THE STUNNING RISE IN GOVERNMENT SPENDING in President Biden’s new budget raises this crucial issue: how — or whether — it can be paid for.

IT WILL TAKE SEVERAL MONTHS for details of the new budget to get ironed out; this morning’s proposal is simply a rough outline. Talks on an infrastructure compromise may be fruitful by mid-summer, but a second package of social spending could stall.

WE WON’T GET INTO ALL THE DETAILS this morning — the details will change — but the issue that demands closer scrutiny is how deficits of well over $1 trillion per year through 2031 can be paid for (Biden’s budget doesn’t even include sweeping new health care proposals that will be introduced later this year).

THE ANSWER, SIMPLY, is that these deficits will not be paid for. It’s as if the Modern Monetary Theory has prevailed — deficits don’t really matter, right? Let’s look at options for paying for this explosion of spending, as red ink easily hits 120% of the total economy within a decade:

HIGHER TAXES? President Biden’s proposals will encounter fierce resistance from every Republican in the Senate, the business community, and a handful of moderate Democrats like Joe Manchin, who appears to be aligning with Republicans who want absolutely no new taxes.

THIS REINFORCES OUR FORECAST that tax hikes — if any — will be modest. The top rate for capital gains won’t come anywhere close to the rate on ordinary income; corporate taxes may rise slightly, estate taxes might not get touched. Actually, the big tax issue will be whether to extend many provisions in Donald Trump’s 2017 tax bill, which are set to sunset in 2026. The cost of this is not included in Biden’s proposal.

SPENDING CUTS? No chance. Spending will continue to soar to nearly 25% of GDP, the highest level since the end of World War II. Even defense spending, which progressives had hoped to cut, will rise by at least the level of inflation.

STRONGER ECONOMIC GROWTH? To his credit, Biden didn’t try to sugar-coat deficits by predicting unrealistic economic growth. He’s at about 2-1/4 percent GDP growth for the next decade, which is do-able — but not strong enough to make a major dent in the deficit.

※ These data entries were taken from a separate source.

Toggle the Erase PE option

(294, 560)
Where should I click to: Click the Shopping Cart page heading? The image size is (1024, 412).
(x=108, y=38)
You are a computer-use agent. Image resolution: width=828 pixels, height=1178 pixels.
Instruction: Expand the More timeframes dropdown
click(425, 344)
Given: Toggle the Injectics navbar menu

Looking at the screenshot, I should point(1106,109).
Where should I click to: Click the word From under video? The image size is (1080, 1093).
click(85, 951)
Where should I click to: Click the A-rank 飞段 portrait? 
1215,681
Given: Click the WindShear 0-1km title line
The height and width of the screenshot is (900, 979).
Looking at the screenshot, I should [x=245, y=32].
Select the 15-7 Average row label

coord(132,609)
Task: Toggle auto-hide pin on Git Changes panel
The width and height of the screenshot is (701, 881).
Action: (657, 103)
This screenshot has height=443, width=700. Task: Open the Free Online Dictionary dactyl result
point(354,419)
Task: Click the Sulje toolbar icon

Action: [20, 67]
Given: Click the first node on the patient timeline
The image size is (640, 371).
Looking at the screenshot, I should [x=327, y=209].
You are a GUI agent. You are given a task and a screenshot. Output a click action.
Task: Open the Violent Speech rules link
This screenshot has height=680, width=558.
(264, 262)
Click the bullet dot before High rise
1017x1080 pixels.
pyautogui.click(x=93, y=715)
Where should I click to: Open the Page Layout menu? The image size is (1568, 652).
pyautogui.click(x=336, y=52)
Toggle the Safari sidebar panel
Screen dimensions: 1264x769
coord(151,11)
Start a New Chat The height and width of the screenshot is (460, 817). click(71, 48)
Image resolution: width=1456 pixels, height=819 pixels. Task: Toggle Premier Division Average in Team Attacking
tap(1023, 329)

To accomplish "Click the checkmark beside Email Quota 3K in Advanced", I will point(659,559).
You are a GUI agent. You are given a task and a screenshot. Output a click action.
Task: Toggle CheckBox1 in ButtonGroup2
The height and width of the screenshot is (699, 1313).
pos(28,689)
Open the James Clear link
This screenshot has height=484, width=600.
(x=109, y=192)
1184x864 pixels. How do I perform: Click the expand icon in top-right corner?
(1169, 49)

BOTTOM LINE: The Biden budget relies on a very shaky premise — debt servicing costs can be accommodated. In the short run, ultra-low interest rates will keep servicing costs tolerable, but later in the decade — as the population ages and pressure increases on Social Security and Medicare — total debt will exceed $30 trillion.

THUS IT APPEARS THAT THE ONLY WAY this spending binge can be accommodated is if interest rates stay unusually low. Biden has a Fed Chairman who’s willing to “go big,” but as the unemployment rate plunges to nearly 4% next year (as the Biden budget projects), the issue may not be whether the Fed will keep rates low — will the markets keep rates low?

THAT’S THE FLAW IN BIDEN’S BUDGET: If the Fed allows the economy to overheat and spending continues to surge, interest rates inevitably will have to rise; the issue is whether they will rise moderately or rise dramatically.